- **WHAT THE EXERCISE ASKS**
In the data, find the word "link" and copy out every line that has it.

Stored records

# # #

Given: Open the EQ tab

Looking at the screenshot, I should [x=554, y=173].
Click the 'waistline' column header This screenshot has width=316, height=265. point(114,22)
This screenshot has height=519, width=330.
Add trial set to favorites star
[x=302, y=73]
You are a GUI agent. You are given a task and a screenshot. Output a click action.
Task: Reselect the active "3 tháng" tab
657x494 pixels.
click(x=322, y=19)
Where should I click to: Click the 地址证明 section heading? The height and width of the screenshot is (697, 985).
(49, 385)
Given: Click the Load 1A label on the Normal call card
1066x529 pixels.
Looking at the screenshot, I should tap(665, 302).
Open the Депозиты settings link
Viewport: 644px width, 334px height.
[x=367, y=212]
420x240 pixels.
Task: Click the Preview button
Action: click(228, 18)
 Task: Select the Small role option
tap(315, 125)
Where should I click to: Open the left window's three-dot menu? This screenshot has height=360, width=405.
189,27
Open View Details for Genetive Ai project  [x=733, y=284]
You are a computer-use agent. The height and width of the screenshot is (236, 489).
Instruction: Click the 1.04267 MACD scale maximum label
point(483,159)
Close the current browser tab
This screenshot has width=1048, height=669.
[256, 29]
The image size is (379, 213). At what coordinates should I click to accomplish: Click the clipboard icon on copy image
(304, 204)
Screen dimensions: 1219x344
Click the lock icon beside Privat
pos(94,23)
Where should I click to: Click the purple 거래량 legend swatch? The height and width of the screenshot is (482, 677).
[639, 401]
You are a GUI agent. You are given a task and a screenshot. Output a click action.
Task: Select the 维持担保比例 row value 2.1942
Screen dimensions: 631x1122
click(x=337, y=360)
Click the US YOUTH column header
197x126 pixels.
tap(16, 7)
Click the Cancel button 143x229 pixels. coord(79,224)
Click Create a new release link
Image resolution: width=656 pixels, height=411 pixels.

# # #

- **SOLUTION TO THIS PROBLEM**
Open the Депозиты settings link
Click Create a new release link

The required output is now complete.